| TASK OBJECTIVE |
Copy the lines from the one with "Viewport: 1263px width, 593px height." up to and including the one with "Action: point(360,1368)", changing "workspace" to "desktop" and leaving the rest the same.

| LISTED RECORDS |
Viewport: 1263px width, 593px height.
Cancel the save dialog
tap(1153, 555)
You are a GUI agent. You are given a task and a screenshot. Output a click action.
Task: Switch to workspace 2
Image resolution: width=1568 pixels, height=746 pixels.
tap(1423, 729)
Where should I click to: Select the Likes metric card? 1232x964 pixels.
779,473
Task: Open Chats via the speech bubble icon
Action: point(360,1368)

* * *

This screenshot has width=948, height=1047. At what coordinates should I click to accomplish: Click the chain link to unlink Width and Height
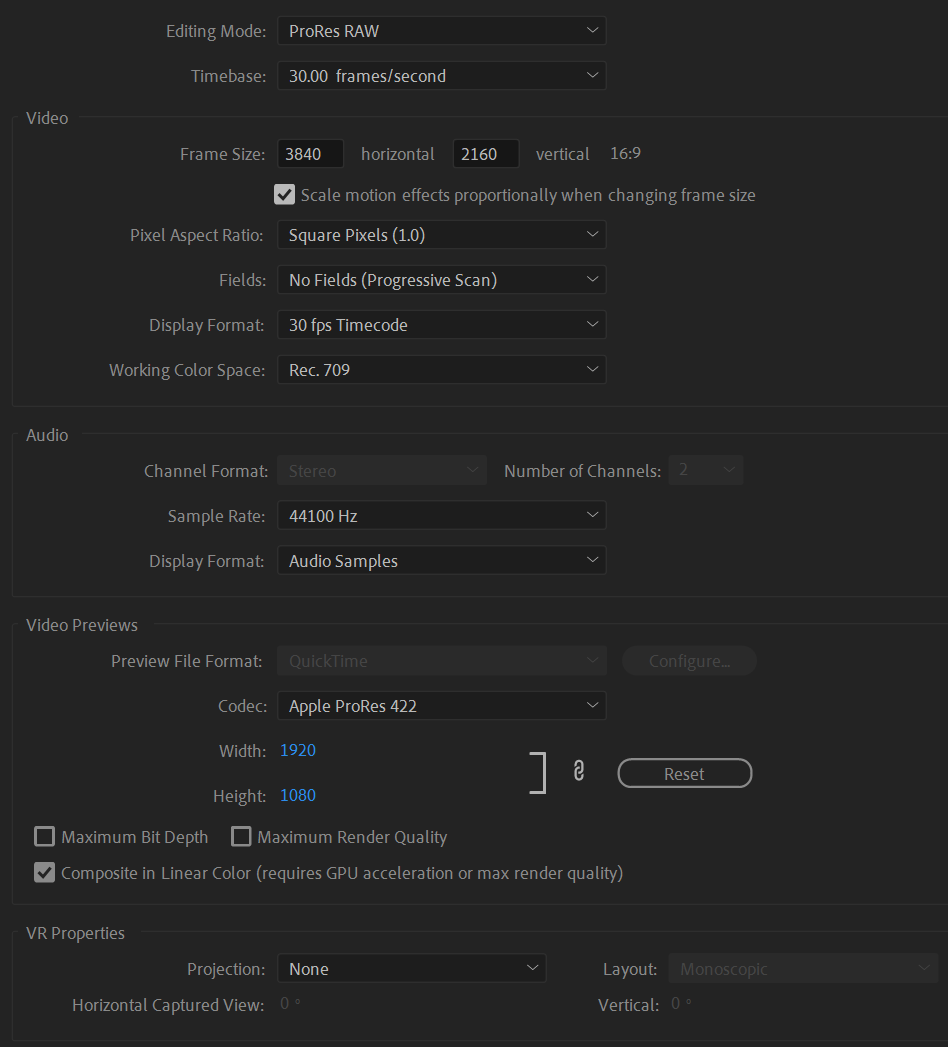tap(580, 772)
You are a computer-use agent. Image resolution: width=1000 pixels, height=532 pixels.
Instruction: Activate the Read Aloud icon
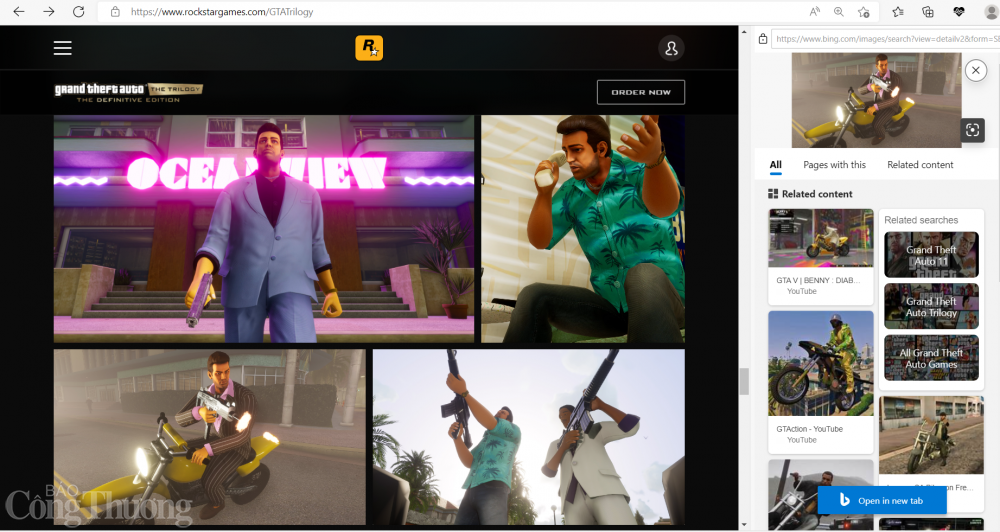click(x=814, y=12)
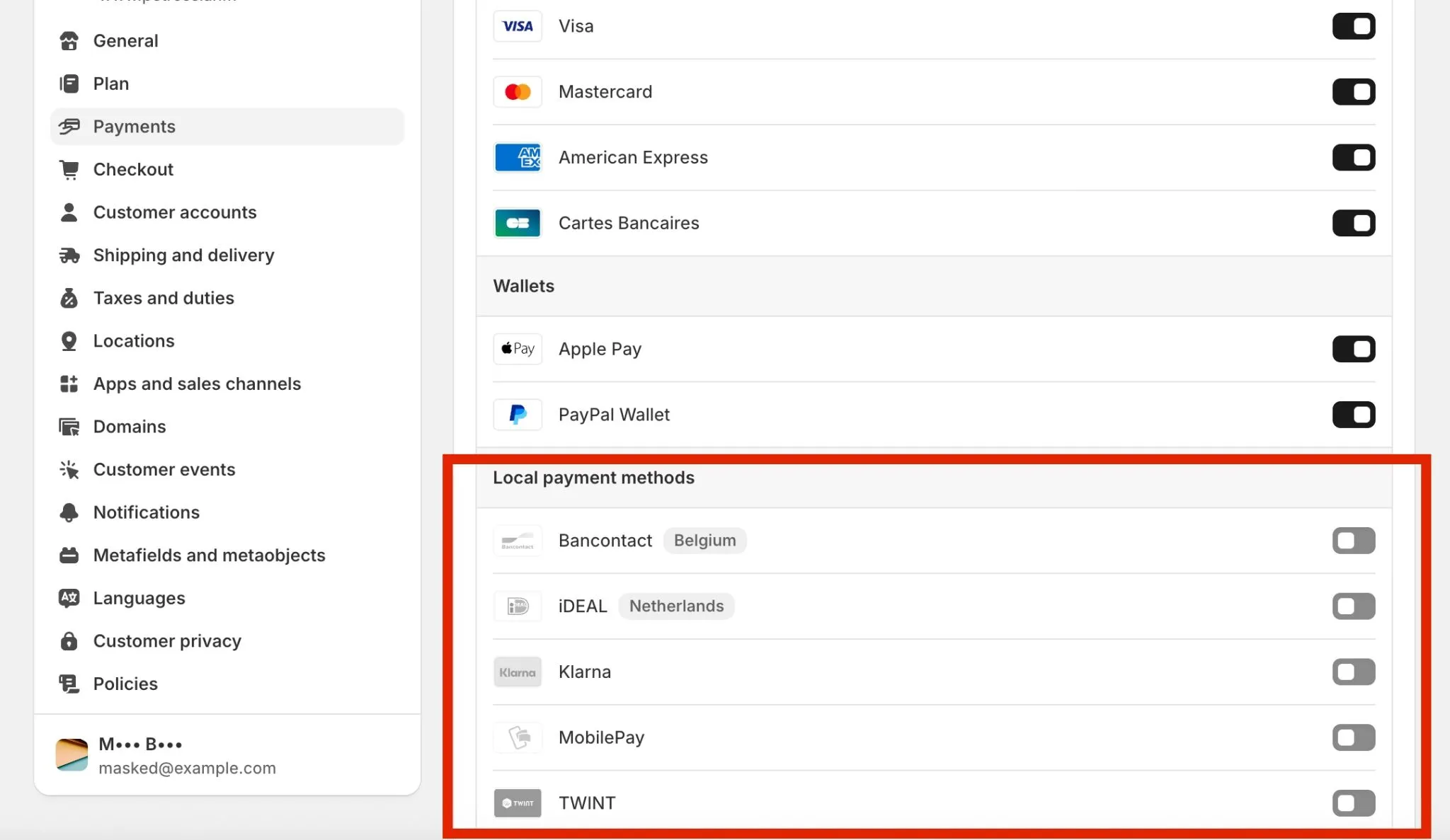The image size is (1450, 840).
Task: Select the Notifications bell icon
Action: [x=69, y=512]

| WORKED ANSWER |
Viewport: 1263px width, 593px height.
Cancel the save dialog
tap(1153, 555)
You are a GUI agent. You are given a task and a screenshot. Output a click action.
Task: Switch to desktop 2
Image resolution: width=1568 pixels, height=746 pixels.
tap(1423, 729)
Where should I click to: Select the Likes metric card? 1232x964 pixels.
779,473
Task: Open Chats via the speech bubble icon
Action: point(360,1368)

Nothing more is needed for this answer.